Aaron Abernathy Monologues

What happens when the sounds of Lauryn Hill, Curtis Mayfield, Macy Gray, and Aloe Blacc are combined? Aaron Abernathy. The Cleveland-born soul singer and multi-instrumentalist rides the same neo-soul aesthetic of Anderson Paak, Son Little, and Childish Gambino, but Abernathy does what these artists do and more in his debut, Monologue. Weaving together traditional soul, R&B, and hints of gospel, the musician makes an album to be danced to or enjoyed in an intimate space with someone you love.

The album begins with the funky bass line and juke-joint piano lead of “Son of Larry.” The song slinks through its grooves with an intensity that part its composition and arrangement and part the passion with which Aaron Abernathy belts out the lyrics. “Son of Larry” washes perfectly into “Favorite Girl”–a track that has the same funk as the first track but colors it with hints of disco and samba beats. “Favorite Girl” spins with a flair that proves soul can always shift its aesthetics into new territory.

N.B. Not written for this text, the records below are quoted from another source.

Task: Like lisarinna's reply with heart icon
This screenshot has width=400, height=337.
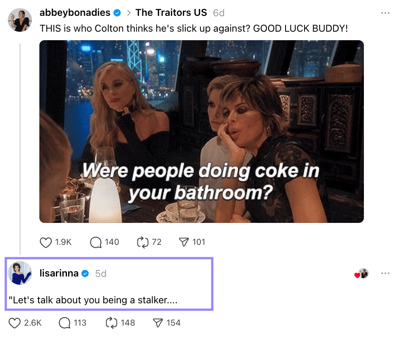Action: [x=15, y=323]
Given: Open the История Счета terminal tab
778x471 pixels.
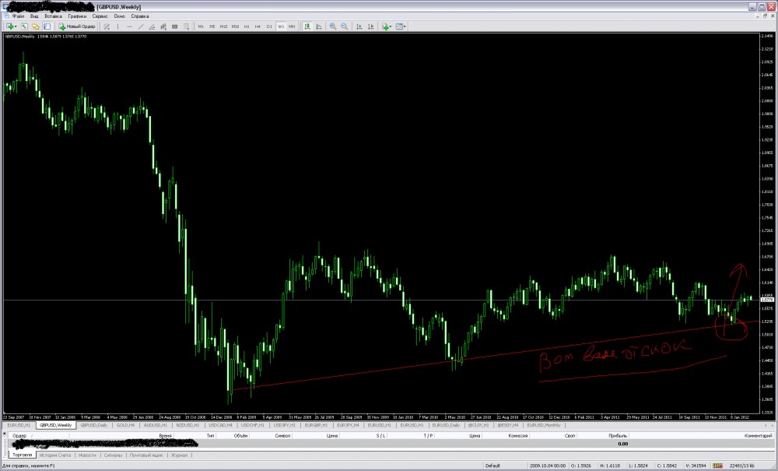Looking at the screenshot, I should (55, 454).
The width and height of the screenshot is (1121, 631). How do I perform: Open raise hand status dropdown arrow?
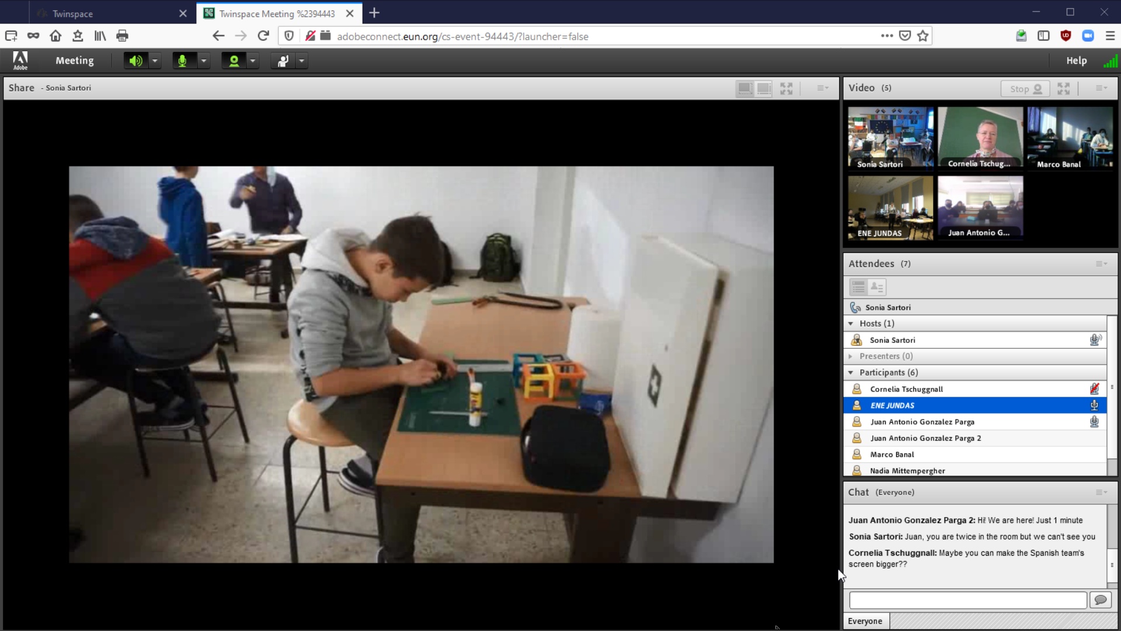[302, 61]
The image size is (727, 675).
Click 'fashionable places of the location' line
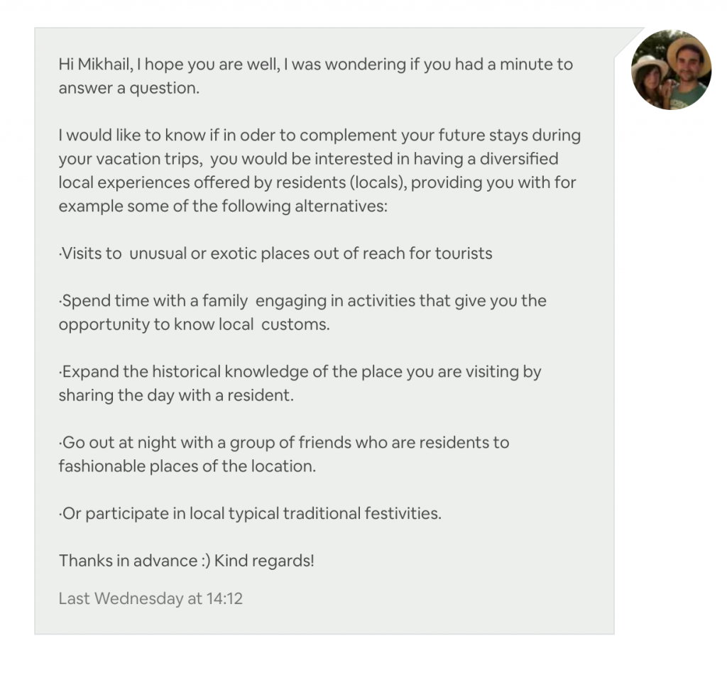point(187,466)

These two songs set the bar high for Monologue. And Aaron Abernathy continues to raise it as the record spins. Monologue follows in the footsteps of great soul revival albums (think The Miseducation of Lauryn Hillchannel ORANGE, etc.). Meshing spoken interludes with lush instrumental arrangements topped with Abernathy’s vocal warmth, the album is one that perfectly balances its saccharine moments with grind-inducing dance floor hits.

One of the latter is “Pretty Kind.” Fuzzed out psych-soul guitars grind in the background as the bass sits forward in the mix–dragging the song around with its syncopation. “Pretty Kind” is one of those rare moments in music when a song comes together perfectly. From Abernathy’s sweeping and catchy vocal melodies to the start-and-stop percussion, from the backing harmonies to the minimalist samples, the track hits its marks and then some.

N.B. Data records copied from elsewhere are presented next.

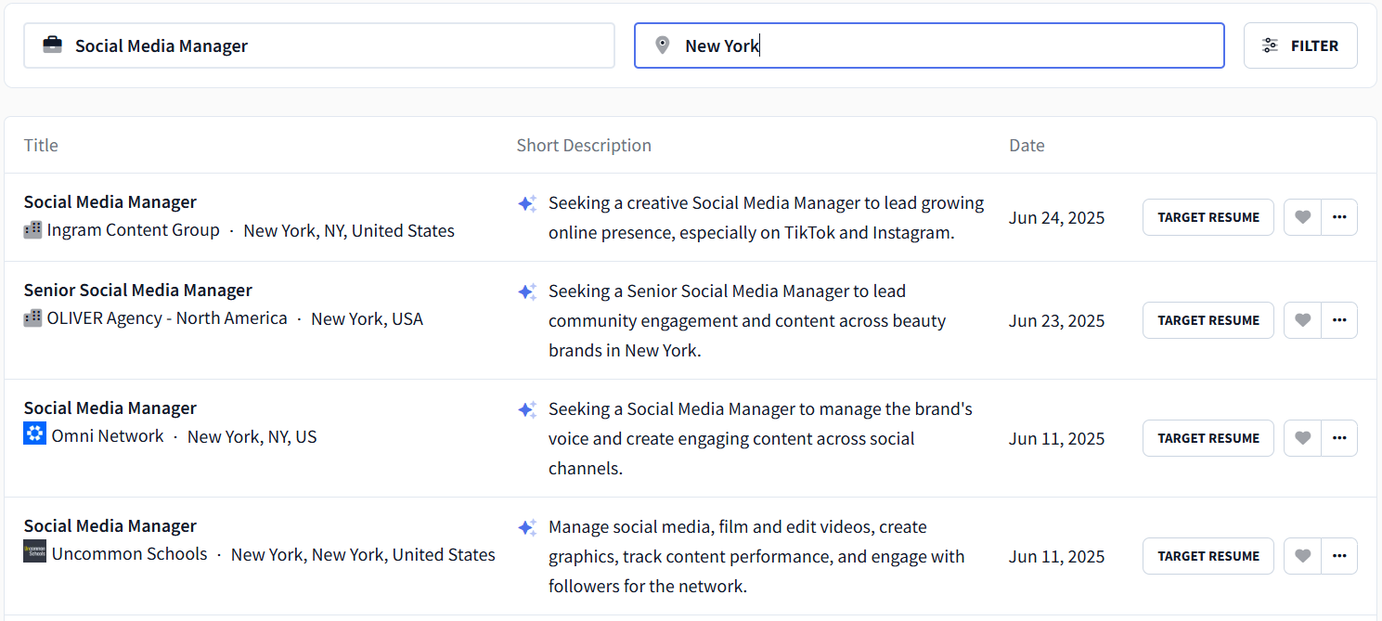Click the AI sparkle icon on Ingram job description

click(527, 202)
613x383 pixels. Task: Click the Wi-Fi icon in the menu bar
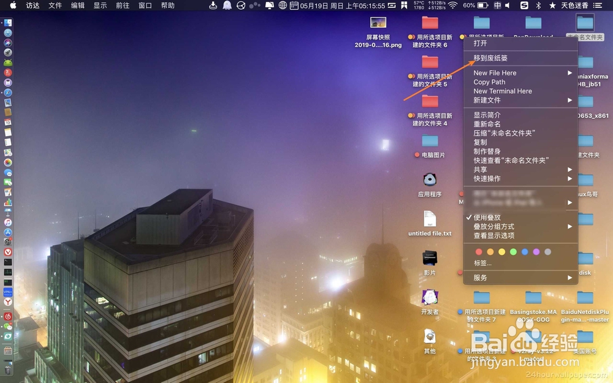pyautogui.click(x=452, y=6)
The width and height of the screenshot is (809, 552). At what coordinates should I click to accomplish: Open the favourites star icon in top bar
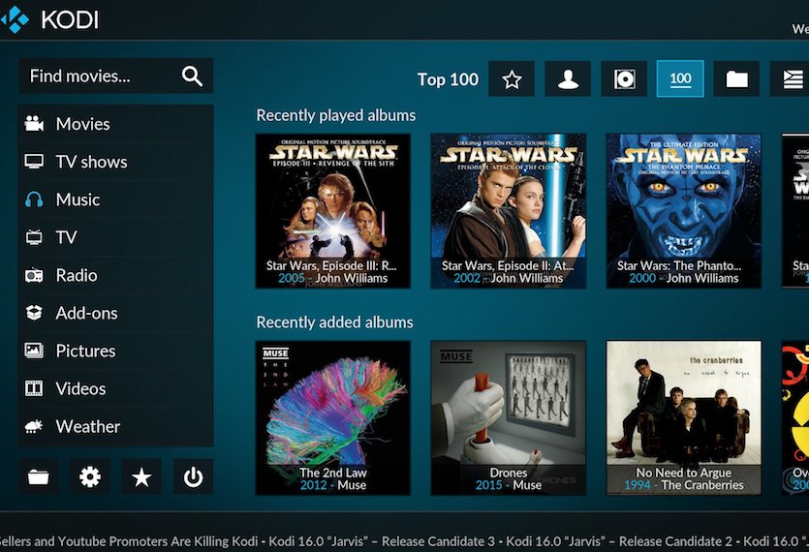(x=512, y=79)
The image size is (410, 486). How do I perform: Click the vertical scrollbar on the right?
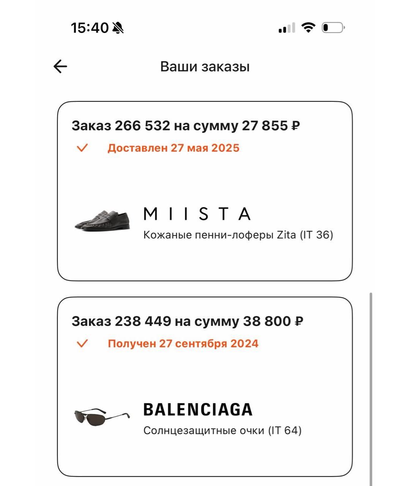371,387
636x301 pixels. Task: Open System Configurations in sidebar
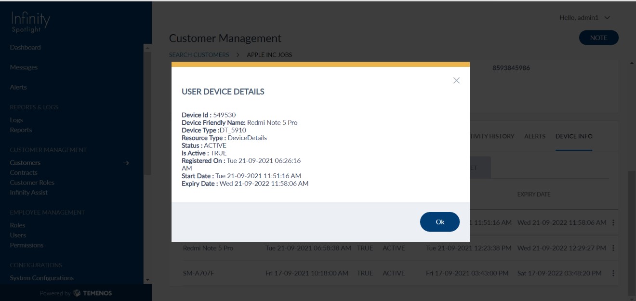(41, 278)
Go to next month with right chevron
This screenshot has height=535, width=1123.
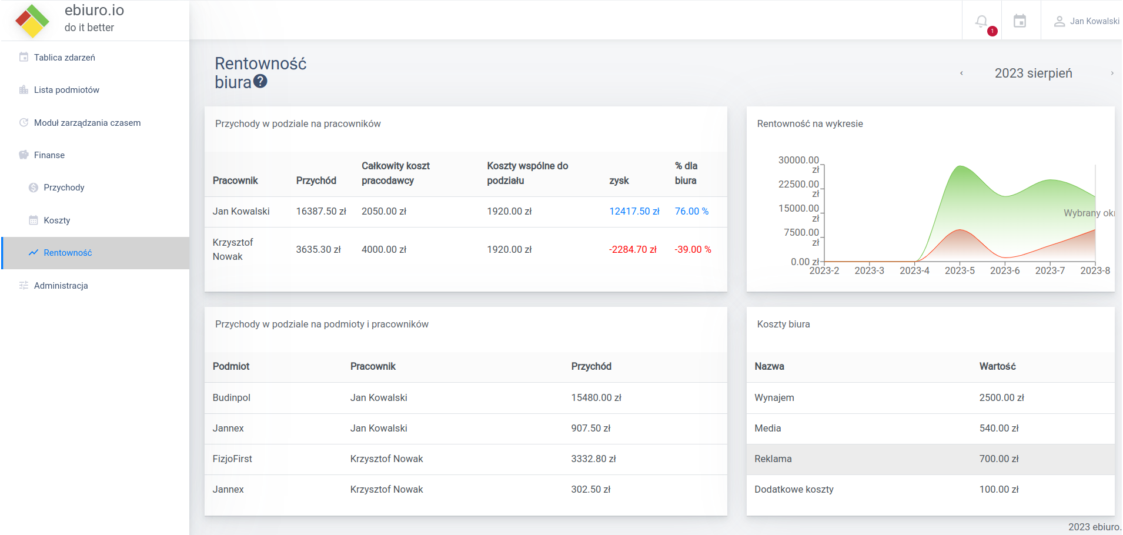[1112, 73]
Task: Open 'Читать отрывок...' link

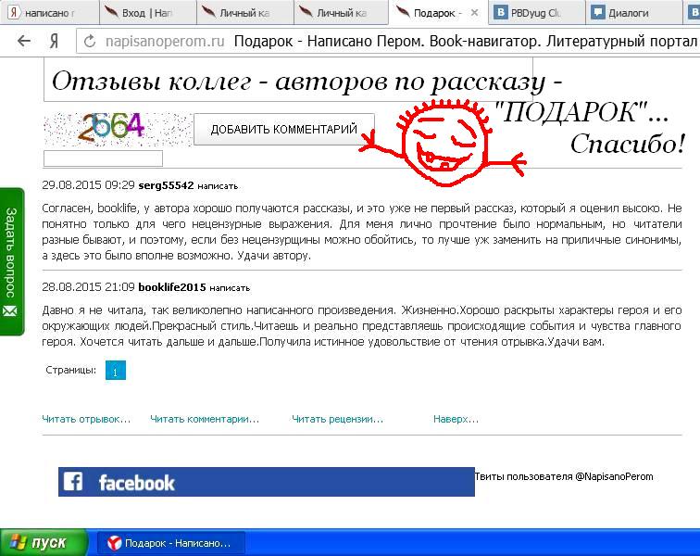Action: tap(86, 419)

But Monologue isn’t all upbeat soul. The album has its share of ballads and slower mood music, giving the album a variety of tones. The slower songs on the album show Abernathy at more vulnerable moments than his faster tracks. This vulnerability, while understated, does well to shape the feel of Monologue. It’s what has been missing from the majority of neo-soul hitting the record shelves these days. While these other artists eschewed showing pain, Aaron Abernathy embraces it and so gives his debut a nuance, an uncommon complexity.

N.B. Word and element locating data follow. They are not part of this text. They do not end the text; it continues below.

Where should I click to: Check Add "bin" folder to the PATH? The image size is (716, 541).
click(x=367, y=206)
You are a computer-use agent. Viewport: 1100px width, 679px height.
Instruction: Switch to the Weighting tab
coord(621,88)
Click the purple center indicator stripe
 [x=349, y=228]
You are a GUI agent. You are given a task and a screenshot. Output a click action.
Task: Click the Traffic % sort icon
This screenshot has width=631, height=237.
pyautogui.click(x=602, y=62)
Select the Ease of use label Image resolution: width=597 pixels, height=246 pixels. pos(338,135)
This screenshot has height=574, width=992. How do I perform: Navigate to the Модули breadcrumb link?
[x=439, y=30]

One of these songs that shows vulnerability begins to wrap up the record. “Ab Is Gone,” the album’s penultimate track, is a lush strings and cooed harmonies give Abernathy the perfect base to diffuse his stunning vocals into. The track is subtle and arresting in its beauty. If you’re looking for what soul and funk sounds like in the 21st century, look no further than Aaron Abernathy’s Monologue.